[Opening Recorded data section]

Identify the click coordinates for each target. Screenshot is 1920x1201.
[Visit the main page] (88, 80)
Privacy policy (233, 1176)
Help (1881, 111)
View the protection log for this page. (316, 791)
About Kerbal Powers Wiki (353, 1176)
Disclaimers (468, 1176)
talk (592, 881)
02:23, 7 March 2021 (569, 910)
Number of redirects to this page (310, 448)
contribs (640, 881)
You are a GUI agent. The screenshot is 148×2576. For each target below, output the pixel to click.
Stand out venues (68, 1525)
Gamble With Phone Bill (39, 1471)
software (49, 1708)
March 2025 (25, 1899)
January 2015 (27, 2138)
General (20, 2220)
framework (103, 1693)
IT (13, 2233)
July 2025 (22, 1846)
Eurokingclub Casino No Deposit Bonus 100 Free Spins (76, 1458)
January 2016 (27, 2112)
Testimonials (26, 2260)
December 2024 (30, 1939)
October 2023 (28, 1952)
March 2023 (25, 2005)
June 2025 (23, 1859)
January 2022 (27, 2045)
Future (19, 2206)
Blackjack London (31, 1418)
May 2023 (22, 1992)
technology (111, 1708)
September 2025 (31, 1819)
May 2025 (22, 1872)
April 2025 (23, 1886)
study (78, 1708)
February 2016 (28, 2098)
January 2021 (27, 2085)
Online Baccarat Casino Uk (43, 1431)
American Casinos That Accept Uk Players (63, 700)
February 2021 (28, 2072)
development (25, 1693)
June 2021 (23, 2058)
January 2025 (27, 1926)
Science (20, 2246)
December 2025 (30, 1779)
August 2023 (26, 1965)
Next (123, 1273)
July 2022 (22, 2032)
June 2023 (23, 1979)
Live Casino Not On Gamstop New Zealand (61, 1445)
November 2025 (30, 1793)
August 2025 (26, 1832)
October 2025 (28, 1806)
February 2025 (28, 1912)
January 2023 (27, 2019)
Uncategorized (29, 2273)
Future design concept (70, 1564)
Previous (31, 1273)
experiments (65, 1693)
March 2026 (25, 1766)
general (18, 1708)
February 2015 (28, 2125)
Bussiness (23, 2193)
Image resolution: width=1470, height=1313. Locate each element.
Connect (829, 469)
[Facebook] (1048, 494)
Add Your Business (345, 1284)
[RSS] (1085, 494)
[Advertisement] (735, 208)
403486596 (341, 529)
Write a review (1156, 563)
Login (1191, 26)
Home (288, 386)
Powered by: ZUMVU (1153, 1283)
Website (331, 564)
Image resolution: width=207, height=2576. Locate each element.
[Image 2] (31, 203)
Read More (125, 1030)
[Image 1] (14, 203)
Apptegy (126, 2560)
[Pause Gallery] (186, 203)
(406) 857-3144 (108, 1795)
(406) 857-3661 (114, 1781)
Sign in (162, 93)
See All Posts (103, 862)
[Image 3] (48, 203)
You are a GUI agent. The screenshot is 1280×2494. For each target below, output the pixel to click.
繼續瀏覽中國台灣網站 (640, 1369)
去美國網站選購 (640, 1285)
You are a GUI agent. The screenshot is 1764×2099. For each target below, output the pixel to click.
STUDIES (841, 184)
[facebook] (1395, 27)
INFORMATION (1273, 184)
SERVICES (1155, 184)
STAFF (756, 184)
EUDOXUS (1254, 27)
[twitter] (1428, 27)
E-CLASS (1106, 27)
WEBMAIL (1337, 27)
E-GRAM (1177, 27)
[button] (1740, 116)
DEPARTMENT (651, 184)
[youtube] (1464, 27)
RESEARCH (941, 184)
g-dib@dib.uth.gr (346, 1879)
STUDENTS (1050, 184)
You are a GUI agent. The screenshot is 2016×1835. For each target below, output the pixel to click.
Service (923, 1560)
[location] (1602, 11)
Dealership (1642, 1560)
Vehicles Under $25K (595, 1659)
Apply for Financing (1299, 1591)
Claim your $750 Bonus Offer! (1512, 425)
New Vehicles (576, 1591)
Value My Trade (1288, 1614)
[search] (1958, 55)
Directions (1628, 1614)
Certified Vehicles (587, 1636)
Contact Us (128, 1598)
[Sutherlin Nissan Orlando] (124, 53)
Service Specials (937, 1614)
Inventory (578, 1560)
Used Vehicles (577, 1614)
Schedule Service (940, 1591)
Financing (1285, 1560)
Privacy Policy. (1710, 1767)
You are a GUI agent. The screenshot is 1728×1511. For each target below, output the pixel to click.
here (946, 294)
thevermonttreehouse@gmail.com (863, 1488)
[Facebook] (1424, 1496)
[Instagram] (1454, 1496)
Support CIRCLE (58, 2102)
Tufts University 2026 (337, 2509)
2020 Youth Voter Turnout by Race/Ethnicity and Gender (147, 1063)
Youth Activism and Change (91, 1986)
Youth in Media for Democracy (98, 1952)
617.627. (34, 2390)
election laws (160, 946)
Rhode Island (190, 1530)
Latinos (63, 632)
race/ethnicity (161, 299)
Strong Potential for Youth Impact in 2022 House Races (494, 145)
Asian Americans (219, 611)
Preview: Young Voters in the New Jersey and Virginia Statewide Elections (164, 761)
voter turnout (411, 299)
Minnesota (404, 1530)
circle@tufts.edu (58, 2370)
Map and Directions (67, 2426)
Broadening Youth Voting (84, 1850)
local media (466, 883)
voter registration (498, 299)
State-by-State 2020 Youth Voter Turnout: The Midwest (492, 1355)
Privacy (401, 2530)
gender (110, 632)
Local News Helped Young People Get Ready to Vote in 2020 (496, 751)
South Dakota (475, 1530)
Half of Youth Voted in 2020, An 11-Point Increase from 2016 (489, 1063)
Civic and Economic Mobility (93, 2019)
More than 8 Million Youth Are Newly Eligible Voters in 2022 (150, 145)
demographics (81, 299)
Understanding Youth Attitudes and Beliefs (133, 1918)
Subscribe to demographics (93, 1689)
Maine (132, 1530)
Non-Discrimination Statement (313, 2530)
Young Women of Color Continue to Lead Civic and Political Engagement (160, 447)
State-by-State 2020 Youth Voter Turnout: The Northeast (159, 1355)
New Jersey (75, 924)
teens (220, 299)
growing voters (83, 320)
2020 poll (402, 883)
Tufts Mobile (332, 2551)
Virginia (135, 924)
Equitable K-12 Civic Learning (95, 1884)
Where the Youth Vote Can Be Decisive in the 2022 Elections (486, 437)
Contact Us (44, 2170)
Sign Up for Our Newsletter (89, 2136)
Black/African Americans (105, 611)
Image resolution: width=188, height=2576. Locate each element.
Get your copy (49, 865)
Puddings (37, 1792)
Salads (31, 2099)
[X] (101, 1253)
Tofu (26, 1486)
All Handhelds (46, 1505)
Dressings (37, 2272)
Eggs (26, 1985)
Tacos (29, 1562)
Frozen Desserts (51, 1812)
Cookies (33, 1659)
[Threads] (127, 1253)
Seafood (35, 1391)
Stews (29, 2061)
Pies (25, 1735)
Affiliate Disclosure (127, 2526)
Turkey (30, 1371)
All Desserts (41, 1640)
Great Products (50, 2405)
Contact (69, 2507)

[Closing Recorded data section]

- **Instructions for the task**
Give back precisely the lines above that start at the line containing "development (25, 1693)" and end at the line containing "January 2023 (27, 2019)", inclusive. No other lines belong in the output.

- **Task output**
development (25, 1693)
June 2021 (23, 2058)
January 2025 (27, 1926)
Science (20, 2246)
December 2025 (30, 1779)
August 2023 (26, 1965)
Next (123, 1273)
July 2022 (22, 2032)
June 2023 (23, 1979)
Live Casino Not On Gamstop New Zealand (61, 1445)
November 2025 (30, 1793)
August 2025 (26, 1832)
October 2025 (28, 1806)
February 2025 (28, 1912)
January 2023 (27, 2019)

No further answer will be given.